Texte source
---*---
Le mani­chéisme lui offre un attrait plus sédui­sant encore. En admet­tant la coexis­tence d’un Dieu bon et d’un Dieu méchant, il explique en l’homme le péché par une influence étran­gère. Plus de res­pon­sa­bi­li­té de ses fautes chez l’homme qui aime le Dieu bon ! Tout le mal qu’il peut com­mettre devient impu­table au Dieu du mal.

Augustin, sans être plei­ne­ment convain­cu, se fit un apôtre de l’erreur mani­chéenne (374). Non content d’y enga­ger ses amis, il s’efforça d’y conver­tir sa mère. Ce fut peine perdue.

Dans une vision allé­go­rique, un ange lui mon­tra son fils à côté d’elle en lui disant : « Où vous êtes, il est aus­si. » Ces paroles rani­mèrent son espoir.

Une nou­velle assu­rance fut don­née à Monique par un saint évêque à qui elle confiait ses angoisses :

– Allez, dit-​il, conti­nuez à prier. Le fils de tant de larmes ne sau­rait périr.
---*---
Extrait des données
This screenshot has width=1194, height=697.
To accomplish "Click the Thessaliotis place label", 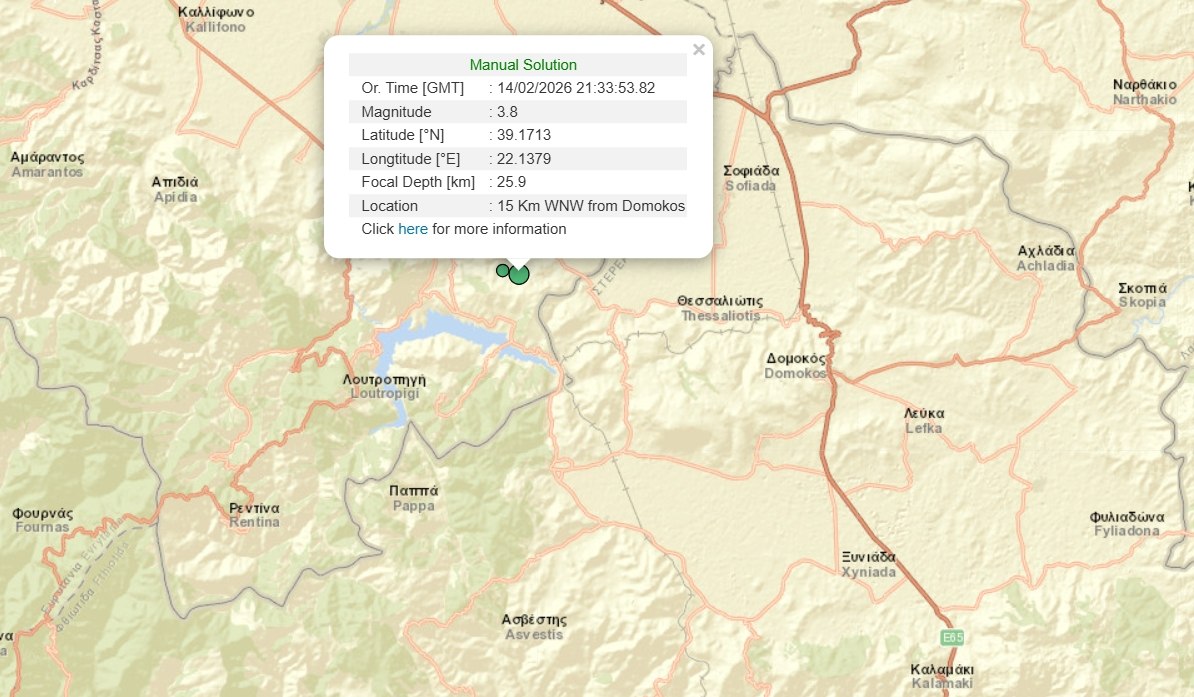I will [720, 308].
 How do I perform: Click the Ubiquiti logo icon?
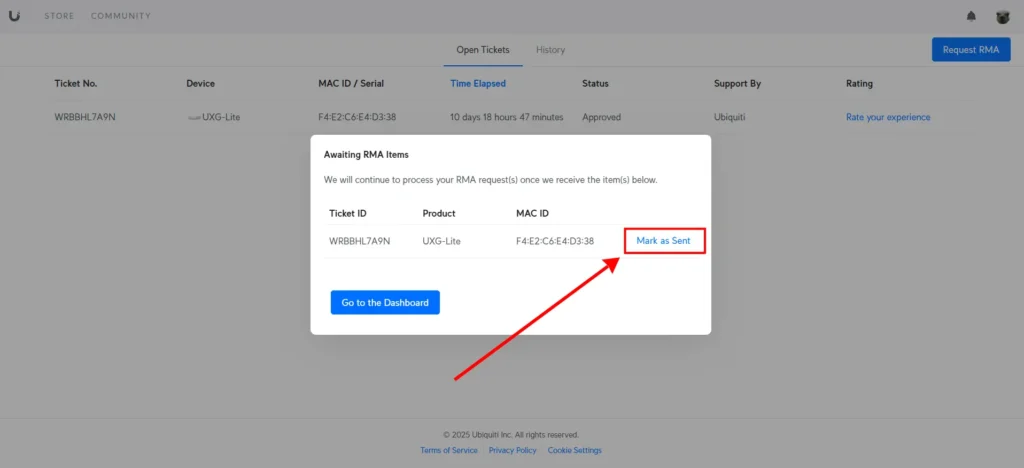pos(14,16)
---*---
Consigne
Recopiez fidèlement, dans le passage sur Augustin, tout ce qui va de « Le mani­chéisme lui » jusqu’à « larmes ne sau­rait périr. ».

Réponse attendue
Le mani­chéisme lui offre un attrait plus sédui­sant encore. En admet­tant la coexis­tence d’un Dieu bon et d’un Dieu méchant, il explique en l’homme le péché par une influence étran­gère. Plus de res­pon­sa­bi­li­té de ses fautes chez l’homme qui aime le Dieu bon ! Tout le mal qu’il peut com­mettre devient impu­table au Dieu du mal.

Augustin, sans être plei­ne­ment convain­cu, se fit un apôtre de l’erreur mani­chéenne (374). Non content d’y enga­ger ses amis, il s’efforça d’y conver­tir sa mère. Ce fut peine perdue.

Dans une vision allé­go­rique, un ange lui mon­tra son fils à côté d’elle en lui disant : « Où vous êtes, il est aus­si. » Ces paroles rani­mèrent son espoir.

Une nou­velle assu­rance fut don­née à Monique par un saint évêque à qui elle confiait ses angoisses :

– Allez, dit-​il, conti­nuez à prier. Le fils de tant de larmes ne sau­rait périr.